> _Questions_
1. In the article on the healthcare worker deaths after COVID-19 vaccination, copy the passage beginning at the words "The Drug Controller" and stopping after the words "around the country.".
2. According to the article on the healthcare worker deaths after COVID-19 vaccination, on what date did the Drug Controller General of India approve Covaxin and Covishield?
3. Pick up the article on the healthcare worker deaths after COVID-19 vaccination at the end of its last paragraph and continue it.

> _Source passage_
BEGIN

Union health minister Harsh Vardhan displays a Covishield vaccine vial, at AIIMS, New Delhi, January 16, 2021. Photo: PTI Photo/Vijay Verma.
Bengaluru: After a group of public health experts wrote to Union health minister Harsh Vardhan asking his ministry to investigate the deaths of 11 healthcare workers after receiving COVID-19 vaccine shots, the government has rubbished any causal link and called the allegations “absolutely baseless”.
The group of experts, according to India Today, included Malini Aisola, T. Jacob John and Shree Prakash Kalantri. Their concern was regarding adverse events following immunisation (AEFI) – a formal term used to refer to any adverse medical events that happen after vaccination and could potentially be related.
On February 5, Union health secretary Rajesh Bhushan refuted all allegations that the two vaccine candidates currently part of India’s COVID-19 vaccination drive, Covaxin and Covishield, could be related to the deaths of 19 healthcare workers who had died until then.
The Drug Controller General of India Dr V.G. Somani, who heads India’s national drug regulator, had on January 3, 2021, approved Covaxin and Covishield for use in the government’s immunisation programme” on some unspecified conditions. At the time, Covaxin lacked (and still lacks) data on its efficacy and long-term safety and Covishield had yet to conclude its bridging trials. So Dr Somani’s decision was immediately controversial and the lack of data stoked vaccine hesitancy around the country.

END

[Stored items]

BEGIN

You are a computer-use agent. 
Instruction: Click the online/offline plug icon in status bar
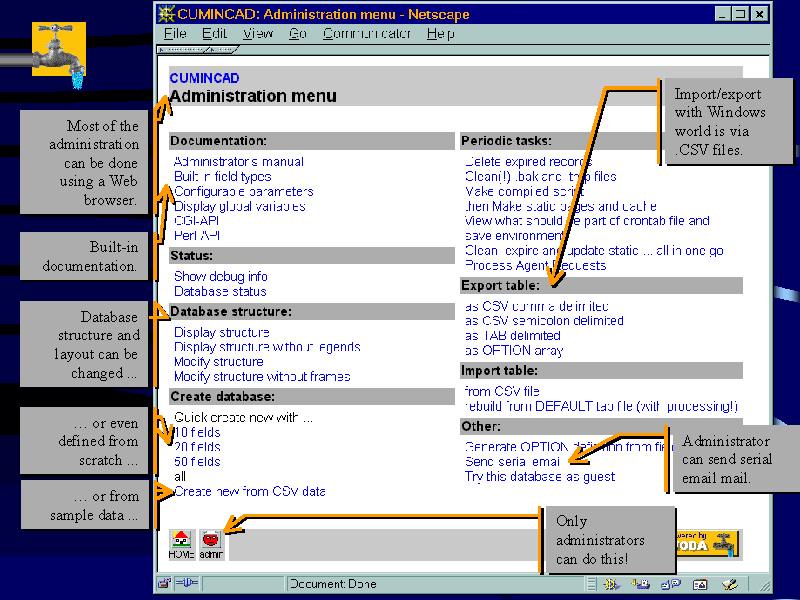tap(188, 584)
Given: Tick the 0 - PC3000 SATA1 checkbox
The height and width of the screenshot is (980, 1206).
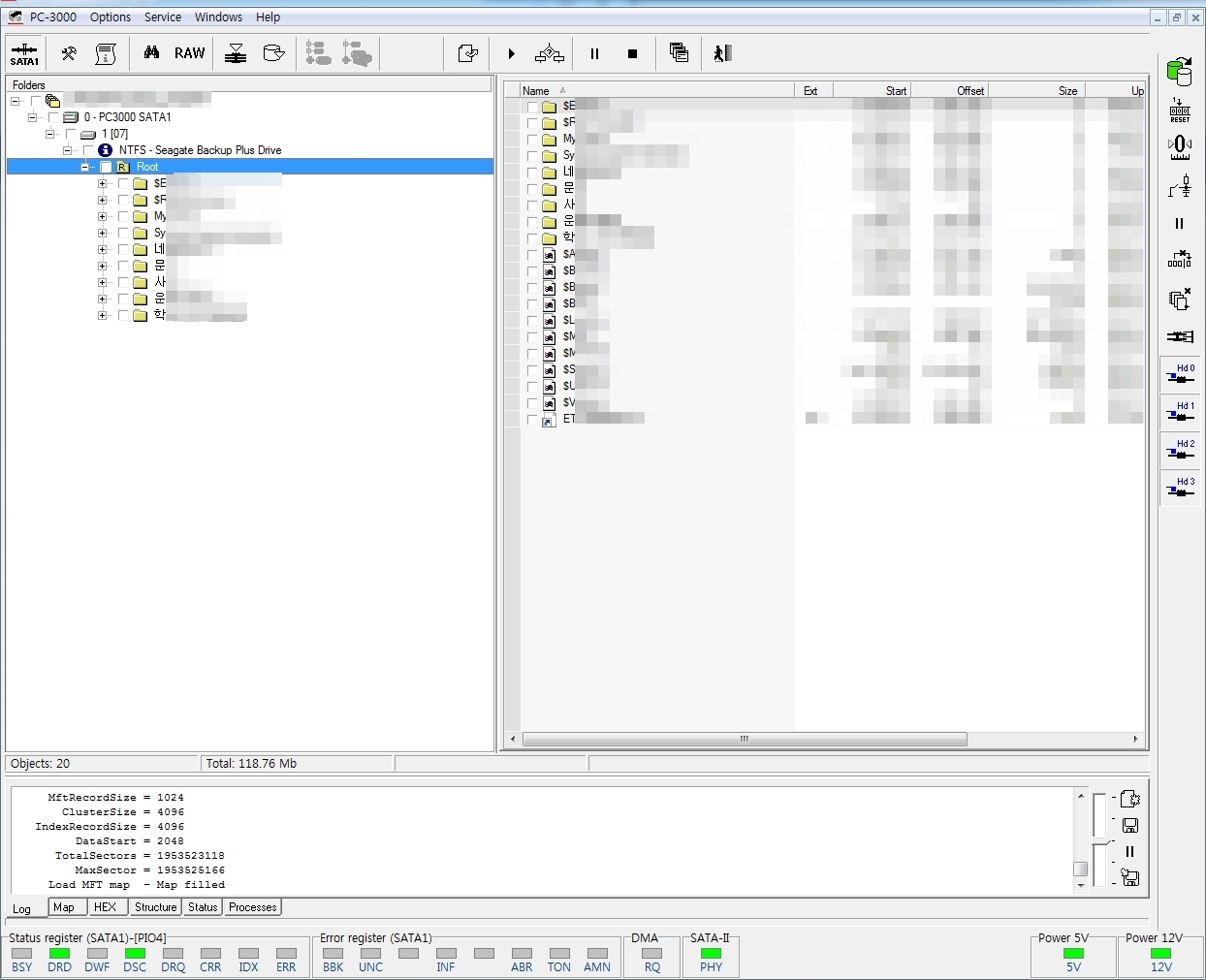Looking at the screenshot, I should pyautogui.click(x=53, y=117).
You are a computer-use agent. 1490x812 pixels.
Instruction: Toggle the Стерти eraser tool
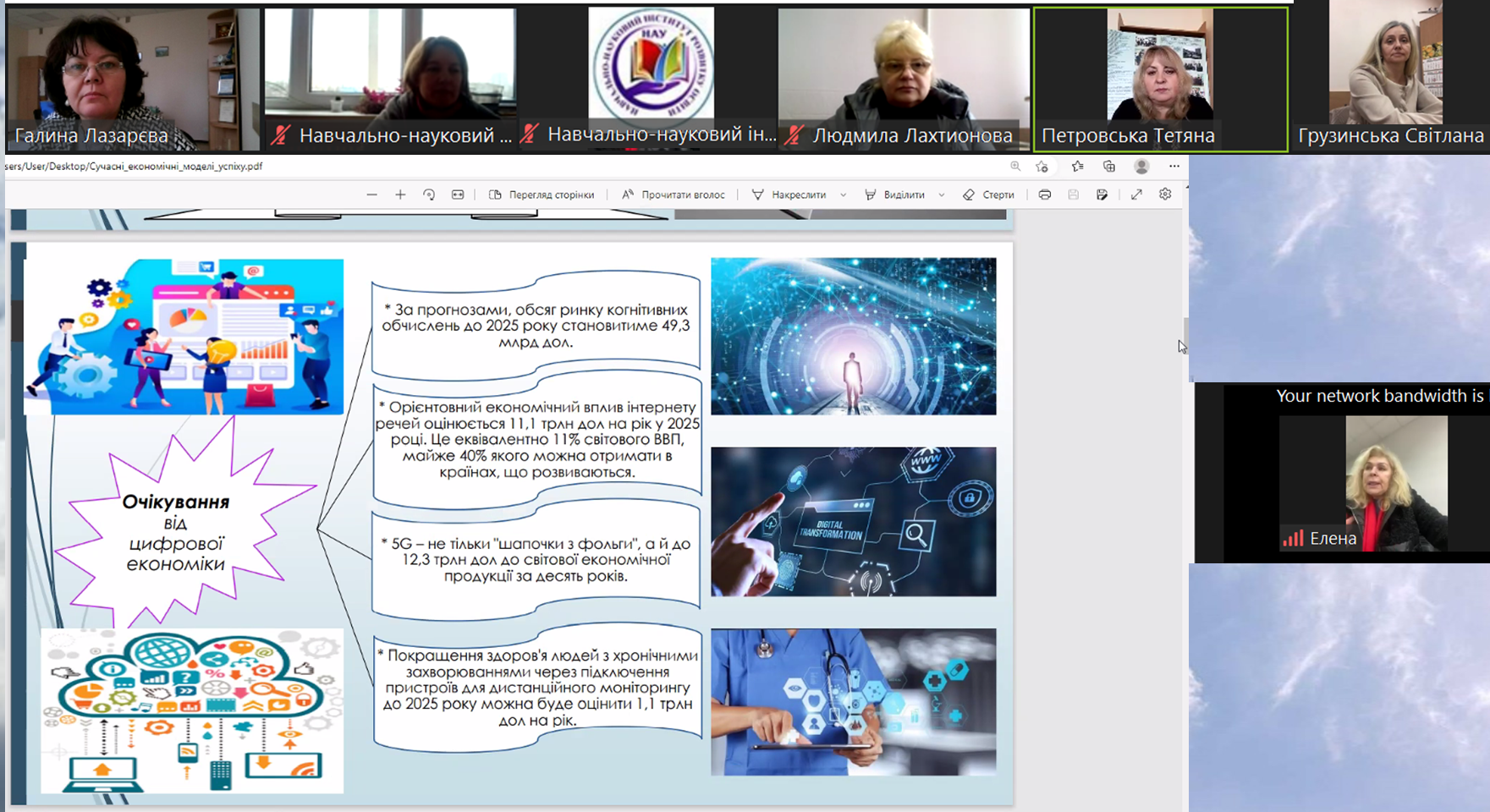pyautogui.click(x=988, y=195)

END

> _Answers by item_
1.
The Drug Controller General of India Dr V.G. Somani, who heads India’s national drug regulator, had on January 3, 2021, approved Covaxin and Covishield for use in the government’s immunisation programme” on some unspecified conditions. At the time, Covaxin lacked (and still lacks) data on its efficacy and long-term safety and Covishield had yet to conclude its bridging trials. So Dr Somani’s decision was immediately controversial and the lack of data stoked vaccine hesitancy around the country.

2. January 3, 2021.

3.
In light of these concerns, the experts wrote to the health minister asking the government to ascertain the causes of the 11 deaths (at the time), rooted in concerns that the vaccine candidates could be responsible. “No details of who investigated the deaths, and the methodology used for each investigation, have been made public. The national committee has an obligation to investigate possible patterns in causative factors for these deaths,” they wrote.
They were also motivated by the deaths having occurred as a cluster in time, within a short span of each other. According to the WHO, AEFI clusters warrant further investigation according to a fixed set of protocols so that vaccine manufacturers and distributors may inform other current and future recipients of the risks.
However, Rajesh Bhushan has toed the government’s line and insisted that the vaccine candidates were safe. He was joined by NITI Aayog member Vinod K. Paul, who reportedly said “it is settled” that the vaccine candidates “are safe”. The basis for his judgment is unclear.
“After giving 45 lakh doses, there are minimal side effects. Some times, like one person out of 1,150 persons, got a side effect and no death has been attributed yet, proves that these vaccines are superbly safe and safest that can ever be devised,” Times Now quoted Paul as saying.
According to Bhushan, the government had until February 5 logged 8,563 AEFIs.